From the archives — The Bullies of Fiction, Part One

This was first posted on elizabethannewrites on April 23, 2011.

A friend recently recommended to me a list of picture books on the topic of bullying. Serendipitously, I encountered a chapter book/middle-grade novel on the same subject just a day or two after she’d sent me the list. Bullying is an experience that all too many children face, and it is not something new, as the books I will be discussing will attest to.

Including the chapter book, these books cover a span of more than sixty years, yet each can still speak to children (and adults) of the pain that bullying causes, and of the ways it drags both bully and bullied down so that neither can be fully what they’re meant to be. All the books also speak to the remarkable ways in which people can learn and grow and change, and can become stronger through facing adversity and winning through.

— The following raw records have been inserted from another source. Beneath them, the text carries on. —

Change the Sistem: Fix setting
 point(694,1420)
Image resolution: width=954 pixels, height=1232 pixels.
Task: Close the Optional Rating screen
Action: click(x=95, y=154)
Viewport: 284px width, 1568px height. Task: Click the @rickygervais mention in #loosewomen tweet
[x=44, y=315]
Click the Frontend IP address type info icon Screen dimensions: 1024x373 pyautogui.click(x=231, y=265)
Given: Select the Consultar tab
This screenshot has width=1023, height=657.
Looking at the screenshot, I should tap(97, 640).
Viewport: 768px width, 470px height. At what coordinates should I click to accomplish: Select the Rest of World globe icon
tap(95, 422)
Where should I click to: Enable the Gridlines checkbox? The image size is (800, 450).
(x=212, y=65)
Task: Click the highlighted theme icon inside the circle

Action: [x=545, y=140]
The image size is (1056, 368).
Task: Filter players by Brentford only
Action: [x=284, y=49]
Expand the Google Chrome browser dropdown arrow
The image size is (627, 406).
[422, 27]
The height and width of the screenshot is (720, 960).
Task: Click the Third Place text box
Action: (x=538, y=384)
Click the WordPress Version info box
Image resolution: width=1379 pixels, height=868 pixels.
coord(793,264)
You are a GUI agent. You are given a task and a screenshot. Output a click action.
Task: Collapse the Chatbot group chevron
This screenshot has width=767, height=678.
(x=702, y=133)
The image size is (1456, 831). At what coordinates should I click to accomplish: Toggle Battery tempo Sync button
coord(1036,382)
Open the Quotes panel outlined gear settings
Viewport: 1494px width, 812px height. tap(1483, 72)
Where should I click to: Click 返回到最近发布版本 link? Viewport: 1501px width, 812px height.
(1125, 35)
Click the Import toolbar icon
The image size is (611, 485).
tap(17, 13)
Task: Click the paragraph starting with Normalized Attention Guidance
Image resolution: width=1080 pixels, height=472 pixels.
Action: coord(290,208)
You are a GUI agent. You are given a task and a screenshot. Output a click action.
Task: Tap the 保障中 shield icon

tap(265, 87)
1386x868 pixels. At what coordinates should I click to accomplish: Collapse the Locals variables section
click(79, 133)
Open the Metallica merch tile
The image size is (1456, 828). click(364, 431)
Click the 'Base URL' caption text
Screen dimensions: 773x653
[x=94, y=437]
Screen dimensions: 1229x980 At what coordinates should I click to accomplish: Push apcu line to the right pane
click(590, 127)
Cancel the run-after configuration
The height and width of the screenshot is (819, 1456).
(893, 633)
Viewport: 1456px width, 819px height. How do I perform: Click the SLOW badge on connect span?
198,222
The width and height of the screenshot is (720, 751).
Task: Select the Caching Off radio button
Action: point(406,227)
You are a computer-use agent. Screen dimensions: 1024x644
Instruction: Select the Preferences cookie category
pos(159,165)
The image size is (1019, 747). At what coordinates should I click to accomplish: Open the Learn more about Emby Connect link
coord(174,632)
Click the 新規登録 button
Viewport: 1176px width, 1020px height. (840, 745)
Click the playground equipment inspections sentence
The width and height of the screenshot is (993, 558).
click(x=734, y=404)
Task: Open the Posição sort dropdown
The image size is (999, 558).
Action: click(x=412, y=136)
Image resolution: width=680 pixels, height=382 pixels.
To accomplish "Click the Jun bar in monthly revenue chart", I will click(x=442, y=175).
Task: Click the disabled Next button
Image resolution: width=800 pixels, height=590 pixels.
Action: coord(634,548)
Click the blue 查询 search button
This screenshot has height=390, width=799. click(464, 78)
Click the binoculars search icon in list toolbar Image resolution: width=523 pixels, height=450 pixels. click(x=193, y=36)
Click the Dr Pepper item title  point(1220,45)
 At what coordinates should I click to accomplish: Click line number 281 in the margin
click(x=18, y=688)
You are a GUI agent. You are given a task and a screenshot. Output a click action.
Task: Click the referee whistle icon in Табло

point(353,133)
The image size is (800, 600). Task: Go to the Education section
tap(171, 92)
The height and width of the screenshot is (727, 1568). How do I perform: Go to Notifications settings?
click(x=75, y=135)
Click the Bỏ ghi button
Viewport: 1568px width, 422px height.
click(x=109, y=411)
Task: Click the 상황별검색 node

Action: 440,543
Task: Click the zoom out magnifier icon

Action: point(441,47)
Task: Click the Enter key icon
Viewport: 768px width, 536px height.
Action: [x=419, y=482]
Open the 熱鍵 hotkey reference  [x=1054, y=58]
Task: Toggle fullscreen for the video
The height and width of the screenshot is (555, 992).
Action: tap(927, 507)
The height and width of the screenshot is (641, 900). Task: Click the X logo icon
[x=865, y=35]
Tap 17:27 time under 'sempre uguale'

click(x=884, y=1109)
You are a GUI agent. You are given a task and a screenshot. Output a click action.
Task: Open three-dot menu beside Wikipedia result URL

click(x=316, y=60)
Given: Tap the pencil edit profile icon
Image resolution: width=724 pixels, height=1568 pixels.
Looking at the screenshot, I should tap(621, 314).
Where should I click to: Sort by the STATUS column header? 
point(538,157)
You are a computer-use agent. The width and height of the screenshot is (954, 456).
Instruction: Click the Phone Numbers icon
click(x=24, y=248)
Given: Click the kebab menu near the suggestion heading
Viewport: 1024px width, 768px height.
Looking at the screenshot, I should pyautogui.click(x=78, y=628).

This post will introduce you to the oldest book in the batch, the chapter book/middle-grade novel. Two subsequent posts will look at the six picture books my friend suggested to me.

Louis Slobodkin’s simply-wrought colorwash cover illustration for 1944 Newbery Honor book The Hundred Dresses by Eleanor Estes immediately evokes the lonely feeling of being an outcast that many bullied children will know all too well. Although there is no facial detail in the portrayal of the child leaning against a red brick wall, her downcast face and slumped shoulders bring us into her feeling of isolation, hurt, despair. This is added to by the depiction of two children in the distance, obviously playing and having fun, totally ignoring the girl in the foreground. Framing the “shot”, a bare-branched tree leaning toward the girl echoes her slumped posture and feeling of loneliness.

Estes draws us in by first introducing us to two of the most popular girls in the school class, Peggy and Maddie, who are shown as frequently waiting for another girl, Wanda, so that they can “have fun” with her. This seemingly innocuous phrase is used repeatedly in the first part of the book, so that the reader is not just sure of Peggy’s and Maddie’s purpose. As we continue to read, we learn that they are really waiting for her in order to “make fun” of her, which has a very different feeling behind it, and finally Estes does use this phrase after she has illustrated by the words and deeds of the girls just what kind of “fun” they are having with Wanda.

Wanda is a poor, Polish girl from the wrong side of the tracks, who, yearning to be accepted by the others, tells them that she has one hundred dresses lined up in her closet at home. Since she wears the same wrinkled (though clean) blue dress to school every day, the girls do not believe her, and Peggy as the ringleader (and there always is a ringleader who eggs the others on, isn’t there? In fiction, and in real life.) begins the daily practice of “having fun” with Wanda — asking her about her one hundred dresses, teasing her, tormenting her. Maddie, Peggy’s best friend, feels all along that there is something wrong with what they are doing, but justifies their actions to herself, and does not speak out against Peggy. (This feels uncomfortably familiar, as well.)

This continues until one day, Wanda is not at school.

It takes a few days for it to really register with Peggy and Maddie and their cohort that Wanda has been missing from school for a while, then their teacher receives a letter from Wanda’s father to indicate that the family is moving to another city, where there will be other Polish immigrants, and they will no longer feel tormented by the people around them. This provides the wake-up call that both Maddie and Peggy needed, and as they learn their own much-needed lessons, they also learn the truth about Wanda’s one hundred dresses, and Wanda — even in her absence — gains a new respect from her former adversaries.

This book draws the reader in to truly experience the feelings of both bully and bullied — as well as the feelings of those whose conscience pricks them, but who, for one reason or another, ignore that niggling feeling of “this is not right”. The language in the book is easily accessible for children aged eight and up, and the concepts in the book can be understood at least to some extent by younger children. The book, read either by a child alone, or by a parent/caregiver with the child, could provide an excellent springboard for the discussion of what it feels like to be bullied, but also what it feels like to have some sort of power over someone else, or to be one who knows that what is being done is wrong, but does not speak up. Despite the book’s age, these themes are timeless.

As an added note of realism, there is a foreword by the author’s daughter, indicating that this book grew out of a situation in Eleanor Estes’ own childhood, in which she was the one who stood by and didn’t say anything to stop the teasing. The book was her way of somehow making things right. I don’t know if the girl in Eleanor Estes’ own experience ever read the book, but I believe that Estes certainly did “make things right”.